Return, without anything added, the lines from the one containing "703x561 pixels." through the end of the entries below, exactly as written.
Top of Source material
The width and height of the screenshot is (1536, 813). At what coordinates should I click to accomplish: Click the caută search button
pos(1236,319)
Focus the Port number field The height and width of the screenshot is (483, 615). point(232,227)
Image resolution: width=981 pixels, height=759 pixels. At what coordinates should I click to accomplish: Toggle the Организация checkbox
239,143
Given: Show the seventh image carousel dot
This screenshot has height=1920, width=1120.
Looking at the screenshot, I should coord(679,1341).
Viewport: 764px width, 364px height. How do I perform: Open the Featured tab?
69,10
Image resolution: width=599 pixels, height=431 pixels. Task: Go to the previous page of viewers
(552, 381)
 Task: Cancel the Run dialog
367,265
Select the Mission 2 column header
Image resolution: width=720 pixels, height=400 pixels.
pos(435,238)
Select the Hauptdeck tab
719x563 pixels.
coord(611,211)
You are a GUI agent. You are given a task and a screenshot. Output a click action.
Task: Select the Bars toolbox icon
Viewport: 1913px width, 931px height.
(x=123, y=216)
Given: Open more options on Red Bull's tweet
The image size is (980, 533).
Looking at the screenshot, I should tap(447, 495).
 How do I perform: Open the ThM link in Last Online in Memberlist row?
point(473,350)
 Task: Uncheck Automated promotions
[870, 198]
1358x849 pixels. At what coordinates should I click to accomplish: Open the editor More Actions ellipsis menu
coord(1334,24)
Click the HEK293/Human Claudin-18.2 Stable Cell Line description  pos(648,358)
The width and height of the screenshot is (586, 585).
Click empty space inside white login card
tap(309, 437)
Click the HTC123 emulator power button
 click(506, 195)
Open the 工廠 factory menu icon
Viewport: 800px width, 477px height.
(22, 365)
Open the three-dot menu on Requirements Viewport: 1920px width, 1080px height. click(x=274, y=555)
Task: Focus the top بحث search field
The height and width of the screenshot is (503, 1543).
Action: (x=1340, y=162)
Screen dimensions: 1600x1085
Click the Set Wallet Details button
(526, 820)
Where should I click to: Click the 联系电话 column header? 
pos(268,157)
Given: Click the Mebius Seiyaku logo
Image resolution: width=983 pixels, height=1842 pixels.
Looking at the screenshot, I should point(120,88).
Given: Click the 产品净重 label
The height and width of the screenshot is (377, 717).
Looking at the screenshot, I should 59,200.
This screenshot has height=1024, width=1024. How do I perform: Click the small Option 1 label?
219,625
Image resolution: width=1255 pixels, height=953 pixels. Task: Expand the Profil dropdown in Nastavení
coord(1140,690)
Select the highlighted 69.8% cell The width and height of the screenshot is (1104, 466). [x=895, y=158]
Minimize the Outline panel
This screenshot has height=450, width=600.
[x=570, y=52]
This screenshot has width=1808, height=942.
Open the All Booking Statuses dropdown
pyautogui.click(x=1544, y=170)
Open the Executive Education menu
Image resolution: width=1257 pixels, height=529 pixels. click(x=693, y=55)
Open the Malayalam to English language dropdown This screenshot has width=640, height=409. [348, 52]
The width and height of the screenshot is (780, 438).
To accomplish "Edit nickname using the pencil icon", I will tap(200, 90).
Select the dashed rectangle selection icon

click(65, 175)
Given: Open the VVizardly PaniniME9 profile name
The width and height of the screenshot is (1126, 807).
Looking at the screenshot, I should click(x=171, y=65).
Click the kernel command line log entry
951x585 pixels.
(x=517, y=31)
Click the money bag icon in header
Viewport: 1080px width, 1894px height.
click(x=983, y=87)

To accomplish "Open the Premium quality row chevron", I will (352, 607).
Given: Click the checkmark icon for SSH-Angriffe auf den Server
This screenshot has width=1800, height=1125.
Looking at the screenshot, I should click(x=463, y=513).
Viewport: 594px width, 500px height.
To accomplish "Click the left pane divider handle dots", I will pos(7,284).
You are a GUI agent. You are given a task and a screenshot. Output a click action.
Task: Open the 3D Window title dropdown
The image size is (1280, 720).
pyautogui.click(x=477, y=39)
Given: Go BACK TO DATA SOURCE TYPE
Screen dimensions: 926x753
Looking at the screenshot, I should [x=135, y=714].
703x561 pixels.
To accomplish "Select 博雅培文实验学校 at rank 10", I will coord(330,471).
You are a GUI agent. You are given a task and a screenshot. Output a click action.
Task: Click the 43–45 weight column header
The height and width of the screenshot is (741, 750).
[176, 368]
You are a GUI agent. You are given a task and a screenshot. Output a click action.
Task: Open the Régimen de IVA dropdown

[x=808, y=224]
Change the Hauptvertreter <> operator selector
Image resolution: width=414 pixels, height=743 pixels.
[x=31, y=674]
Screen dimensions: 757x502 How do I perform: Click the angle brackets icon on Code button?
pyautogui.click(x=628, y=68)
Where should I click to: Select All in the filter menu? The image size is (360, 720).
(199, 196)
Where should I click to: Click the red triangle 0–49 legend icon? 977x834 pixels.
Bottom of Source material
• _Solved problem_:
703x561 pixels.
To accomplish "Select 博雅培文实验学校 at rank 10", I will coord(330,471).
You are a GUI agent. You are given a task and a screenshot. Output a click action.
Task: Click the 43–45 weight column header
The height and width of the screenshot is (741, 750).
[176, 368]
You are a GUI agent. You are given a task and a screenshot. Output a click action.
Task: Open the Régimen de IVA dropdown

[x=808, y=224]
Change the Hauptvertreter <> operator selector
Image resolution: width=414 pixels, height=743 pixels.
[x=31, y=674]
Screen dimensions: 757x502 How do I perform: Click the angle brackets icon on Code button?
pyautogui.click(x=628, y=68)
Where should I click to: Select All in the filter menu? The image size is (360, 720).
(199, 196)
Where should I click to: Click the red triangle 0–49 legend icon? 977x834 pixels.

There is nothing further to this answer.